--- Records for this task ---
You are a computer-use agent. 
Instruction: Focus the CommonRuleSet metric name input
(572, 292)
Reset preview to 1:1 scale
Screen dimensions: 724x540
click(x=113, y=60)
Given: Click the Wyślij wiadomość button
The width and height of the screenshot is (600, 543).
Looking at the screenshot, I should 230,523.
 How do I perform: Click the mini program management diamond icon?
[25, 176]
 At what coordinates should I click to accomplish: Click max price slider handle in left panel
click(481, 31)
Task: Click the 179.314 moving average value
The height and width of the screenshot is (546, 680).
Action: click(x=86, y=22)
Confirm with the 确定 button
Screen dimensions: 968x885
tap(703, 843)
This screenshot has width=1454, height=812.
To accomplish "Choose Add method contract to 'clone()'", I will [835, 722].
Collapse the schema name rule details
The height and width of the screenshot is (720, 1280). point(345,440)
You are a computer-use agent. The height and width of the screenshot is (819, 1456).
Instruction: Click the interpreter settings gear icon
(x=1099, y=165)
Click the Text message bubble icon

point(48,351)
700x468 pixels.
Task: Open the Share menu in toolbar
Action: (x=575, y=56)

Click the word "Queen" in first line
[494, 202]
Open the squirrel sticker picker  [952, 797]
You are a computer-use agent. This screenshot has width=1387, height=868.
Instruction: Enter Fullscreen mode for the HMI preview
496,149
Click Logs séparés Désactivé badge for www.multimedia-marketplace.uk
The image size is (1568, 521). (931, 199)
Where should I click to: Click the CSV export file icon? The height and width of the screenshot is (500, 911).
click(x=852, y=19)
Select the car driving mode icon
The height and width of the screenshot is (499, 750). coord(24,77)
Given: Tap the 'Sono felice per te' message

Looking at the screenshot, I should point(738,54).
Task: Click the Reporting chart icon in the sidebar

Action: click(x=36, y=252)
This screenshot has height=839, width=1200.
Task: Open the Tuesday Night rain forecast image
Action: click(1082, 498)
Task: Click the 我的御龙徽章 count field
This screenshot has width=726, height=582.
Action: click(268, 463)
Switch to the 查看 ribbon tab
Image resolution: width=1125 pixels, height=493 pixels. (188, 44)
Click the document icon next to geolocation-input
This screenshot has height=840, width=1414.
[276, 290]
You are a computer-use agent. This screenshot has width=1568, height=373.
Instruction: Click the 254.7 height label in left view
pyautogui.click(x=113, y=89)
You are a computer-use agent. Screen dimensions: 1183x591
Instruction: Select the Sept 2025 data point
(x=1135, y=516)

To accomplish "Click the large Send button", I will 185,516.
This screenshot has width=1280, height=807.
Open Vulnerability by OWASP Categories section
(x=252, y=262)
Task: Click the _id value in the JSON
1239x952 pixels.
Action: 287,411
---
**Job**
Show each line of the records above that contains the string "button". Only matches with the same uppercase and lowercase letters count.

**Full output**
Given: Click the Wyślij wiadomość button
Confirm with the 确定 button
To accomplish "Click the large Send button", I will 185,516.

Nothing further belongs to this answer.